I. THE GENERAL RESURRECTION OF ALL

The dogma of the general resurrection may be stated very briefly.

At the last day all men will rise again, and will rise with the same bodies as they had in this life.

The soul will not be joined to a body taken haphazard, but will be rejoined to the body which had been its companion in this life. It is only right that it should be so, for since the body had its part in most of the actions to be submitted to God’s judgment, it ought likewise to share in their reward or punishment.

All this is so simple that we need not delay over it.

But there are three points, not so clear, to which we may turn our attention.
Theologians, following St. Thomas, show:

Firstly, how the resurrection, though a miracle wrought at God’s pleasure, is yet in accordance with nature.

Secondly, the human mind seeks to understand how the resurrection takes place, and Thomist philosophy is asked to give a reasonable explanation.

Thirdly, accord­ing to theologians, the body after the resurrection possesses an inward principle of incorruptibility.


(1) Since the resurrection is miraculous, how can it be said to be natural?

When speaking of death we said that the separation of the two elements that go to the making of man does not respond to the exigencies of the formal element, his immortal soul.
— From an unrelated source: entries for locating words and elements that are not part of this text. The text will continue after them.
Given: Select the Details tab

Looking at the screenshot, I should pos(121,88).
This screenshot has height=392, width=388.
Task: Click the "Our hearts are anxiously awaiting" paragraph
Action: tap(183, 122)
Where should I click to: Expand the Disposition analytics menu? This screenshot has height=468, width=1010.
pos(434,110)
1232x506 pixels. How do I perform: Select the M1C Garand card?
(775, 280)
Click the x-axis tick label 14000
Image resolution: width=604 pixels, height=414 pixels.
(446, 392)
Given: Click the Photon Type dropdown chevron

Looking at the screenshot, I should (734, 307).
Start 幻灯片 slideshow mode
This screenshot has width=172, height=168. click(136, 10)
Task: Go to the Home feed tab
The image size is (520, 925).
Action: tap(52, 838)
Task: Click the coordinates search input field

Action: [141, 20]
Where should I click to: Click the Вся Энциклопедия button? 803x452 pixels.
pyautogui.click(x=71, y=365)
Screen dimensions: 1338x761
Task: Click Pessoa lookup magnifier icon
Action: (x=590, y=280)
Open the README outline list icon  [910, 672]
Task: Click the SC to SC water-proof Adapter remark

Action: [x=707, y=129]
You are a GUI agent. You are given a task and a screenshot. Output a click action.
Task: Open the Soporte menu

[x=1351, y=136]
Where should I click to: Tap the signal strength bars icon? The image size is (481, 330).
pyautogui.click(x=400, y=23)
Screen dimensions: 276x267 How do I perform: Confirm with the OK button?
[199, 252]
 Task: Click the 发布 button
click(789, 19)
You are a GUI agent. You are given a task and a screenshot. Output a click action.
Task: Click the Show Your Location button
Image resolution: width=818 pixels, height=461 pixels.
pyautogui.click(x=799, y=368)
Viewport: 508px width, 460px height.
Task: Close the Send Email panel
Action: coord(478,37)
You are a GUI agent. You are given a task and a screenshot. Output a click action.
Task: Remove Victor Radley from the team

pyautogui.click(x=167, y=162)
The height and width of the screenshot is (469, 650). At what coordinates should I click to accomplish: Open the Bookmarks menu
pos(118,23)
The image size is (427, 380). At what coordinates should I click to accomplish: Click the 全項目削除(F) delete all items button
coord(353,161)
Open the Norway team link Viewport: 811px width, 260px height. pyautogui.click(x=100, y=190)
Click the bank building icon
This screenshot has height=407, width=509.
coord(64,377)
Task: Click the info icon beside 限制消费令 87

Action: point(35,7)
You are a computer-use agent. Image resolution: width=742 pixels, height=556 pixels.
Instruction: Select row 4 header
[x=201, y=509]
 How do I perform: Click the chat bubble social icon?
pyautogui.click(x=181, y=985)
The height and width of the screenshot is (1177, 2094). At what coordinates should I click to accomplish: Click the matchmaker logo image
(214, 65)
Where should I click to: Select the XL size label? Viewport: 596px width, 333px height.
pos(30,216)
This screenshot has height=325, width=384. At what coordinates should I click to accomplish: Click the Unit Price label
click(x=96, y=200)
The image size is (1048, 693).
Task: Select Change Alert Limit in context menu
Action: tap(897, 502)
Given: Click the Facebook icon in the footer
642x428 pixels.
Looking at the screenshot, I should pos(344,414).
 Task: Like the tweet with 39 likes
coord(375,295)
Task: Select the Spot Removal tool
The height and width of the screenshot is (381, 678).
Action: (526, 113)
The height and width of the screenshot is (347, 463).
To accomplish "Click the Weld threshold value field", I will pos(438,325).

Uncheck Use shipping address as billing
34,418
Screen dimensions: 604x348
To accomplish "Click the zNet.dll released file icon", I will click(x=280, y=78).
The state of separation, though not contrary to the soul’s nature (since this is capable of self-existence), is yet less natural to it than union with the body.

So the union of soul and body being natural, their re-union would seem to be natural; the soul, being made for the body, would seem to yearn to be rejoined by its life-companion.

It would appear as if St. Thomas tries to prove the resurrection with argu­ments of this kind (Cont. Gentes, IV, 79).

But, as has often been shown, such arguments are not meant to be demonstrative but persuasive only.

When St. Thomas says that the future resurrection of the body is supported by the evidence of reason (evidens ratio suffragatur), he is speaking merely of persuasive evidence.

Certainly if we consider the effect of the resurrection, namely, the reconstitution of man in his whole being, it may be called natural.

But as the cause of this reconstitution is not natural, man cannot be said to have any claim to it. The only natural efficient cause of man is human gene­ration, and every other way of bringing him into exist­ence is miraculous.

So, for example, the union of Christ’s body and soul, considered as an effect, was natural, but considered in its cause it was miraculous, since the conception of Christ in his virgin Mother’s womb was a miracle.

Similarly in the case of Adam and Eve, a natural effect was produced by a non-natural cause, for they were not begotten, but created.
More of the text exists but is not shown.